Rates Have Doubled in One Month
Italy's auction of $10.5 billion worth of treasury bonds saw yields reach 6.504 percent on 6-month notes, a borrowing rate nearly twice the 3.535 they were at just a month prior. It's the highest rate Italy has paid since August of 1997. Two-year notes saw yields reach 7.83 percent, 50 basis points higher than 10-year notes. The Euro slipped as a result, losing 0.9 percent to trade at $1.3213 by market close.
All told, this represents more bad news for the Euro Zone as Italian Prime Minister Mario Monti met with German Chancellor Angela Merkel and French President Nicolas Sarkozy on Thursday to discuss his country's mounting debt crisis. Monti told cabinet ministers today that Sarkozy and Merkel confirmed their belief that an Italian collapse would mean the end of the Euro.

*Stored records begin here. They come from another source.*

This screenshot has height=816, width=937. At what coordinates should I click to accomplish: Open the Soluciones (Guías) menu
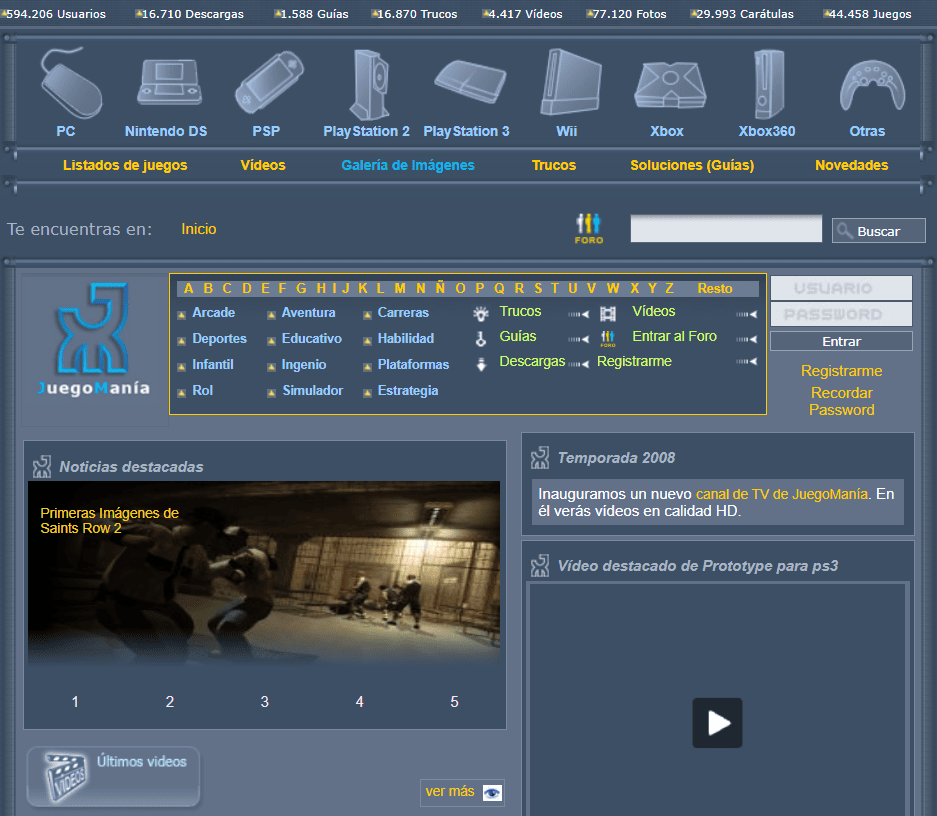[692, 166]
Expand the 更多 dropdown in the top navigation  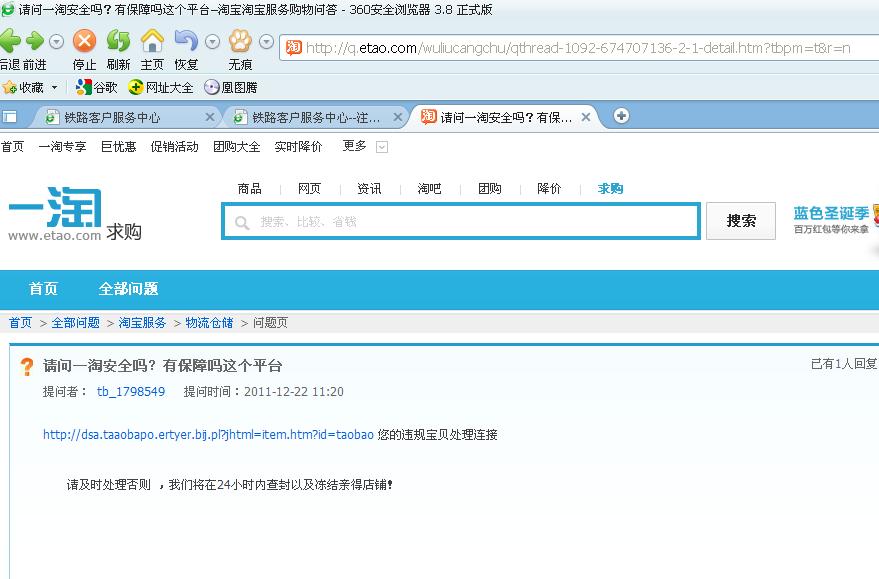[381, 147]
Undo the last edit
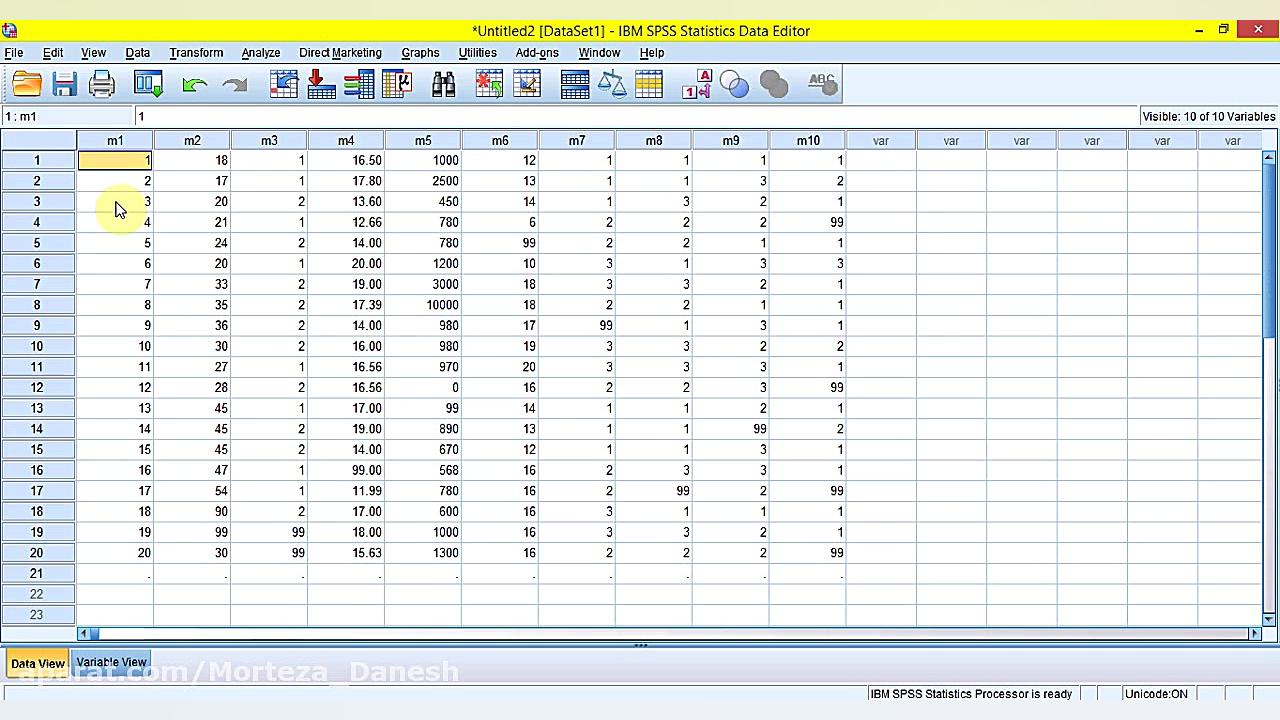Screen dimensions: 1280x720 pos(194,84)
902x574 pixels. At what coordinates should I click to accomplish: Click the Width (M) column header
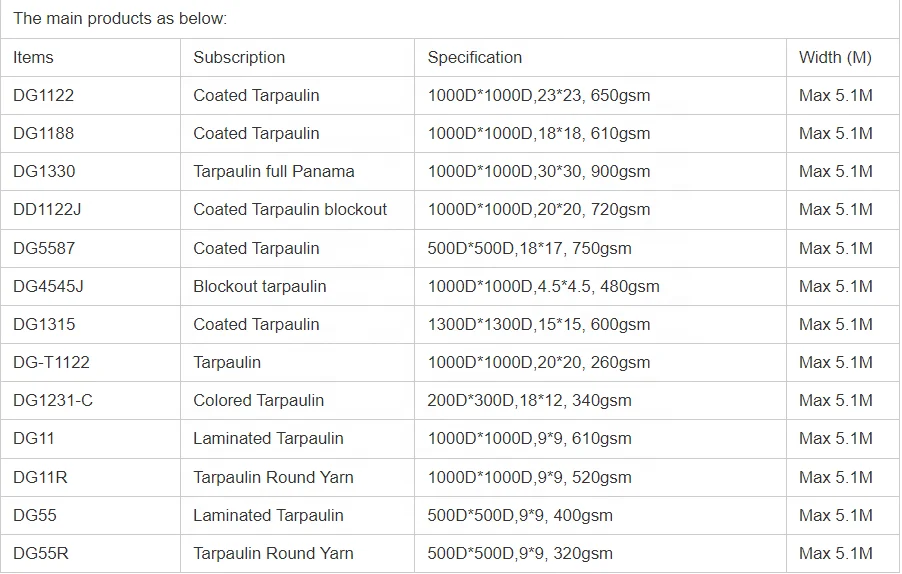835,58
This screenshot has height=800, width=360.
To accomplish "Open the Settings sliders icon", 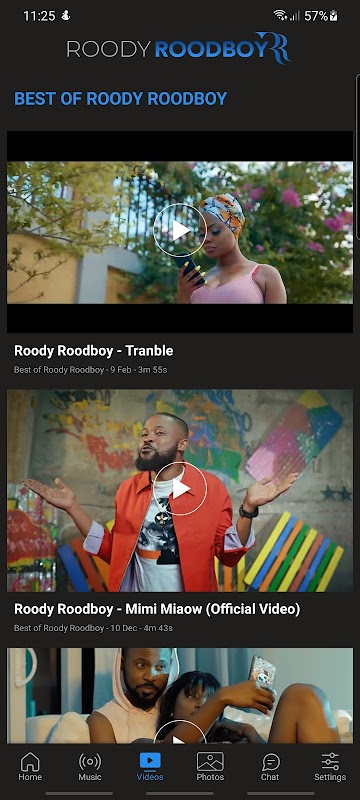I will click(x=330, y=762).
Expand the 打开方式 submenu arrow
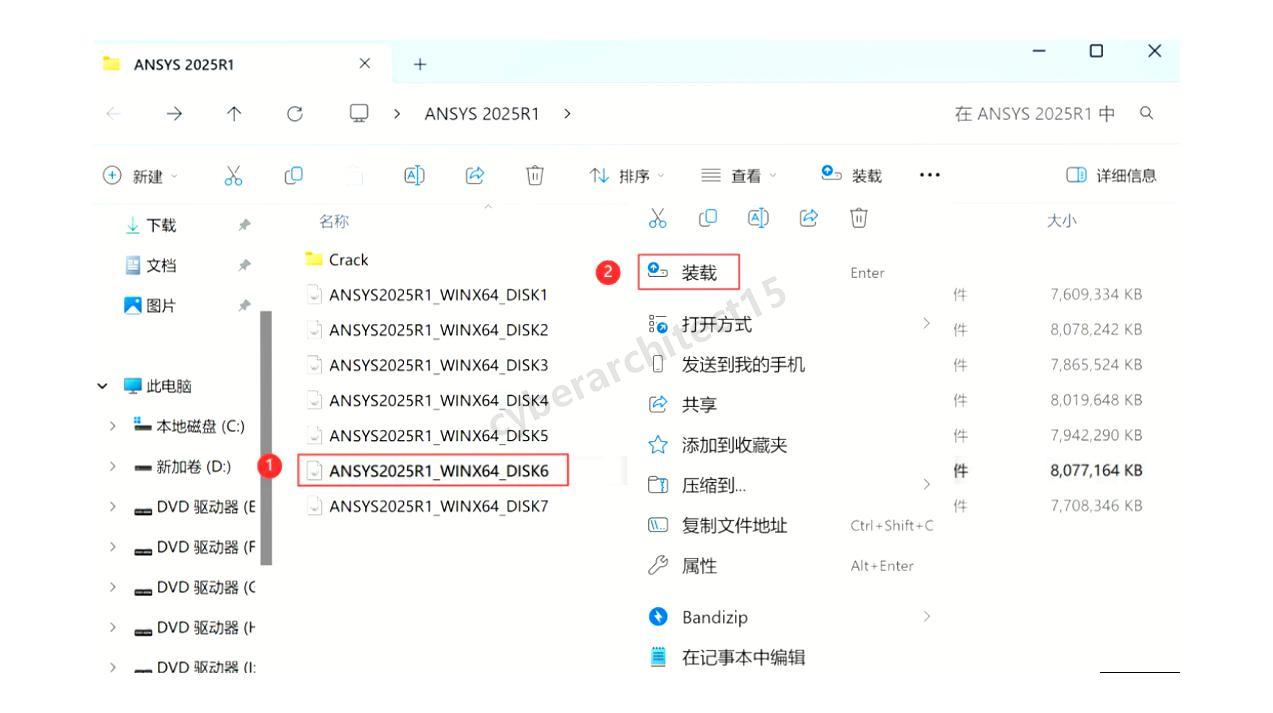 tap(925, 324)
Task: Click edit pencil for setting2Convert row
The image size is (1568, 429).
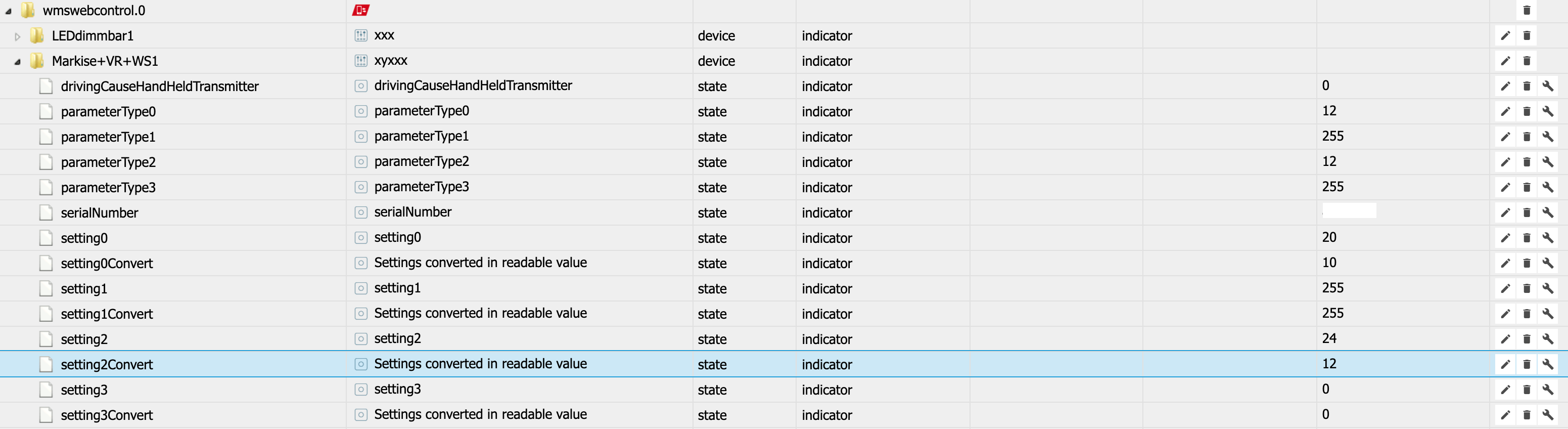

Monti, tasked with salvaging Italy's woeful state of affairs, stressed earlier this week that austerity alone couldn't solve the problem and that economic growth was essential after a meeting with European Commission President Jose Barroso and EU President Herman Van Rompuy, stating “There’s no contradiction between rigor and growth pursued through structural reforms. Budgetary sustainability actually needs to be supported by greater economic growth.”
U.K. Banks Bounce Anyway
Despite the dreary news coming from bond auctions in Spain and Germany as well as Italy, stock in banks in the United Kingdom appeared to defy news and jump in value. After six straight losing sessions, the FTSE 100 index rose 0.7 percent with major banks leading the way. Royal Bank of Scotland (RBS) was up over 7 percent, Lloyd's Banking Group Plc. (LYG) leapt almost 4.5 percent, and Barclays PLC (BCS) gained just over 4 percent. On this side of the Atlantic, some American banks managed to get into the action as well, with Morgan Stanley (MS) posting a gain of just over 1.75 percent while Wells Fargo (WFC) rose almost 1.3 percent.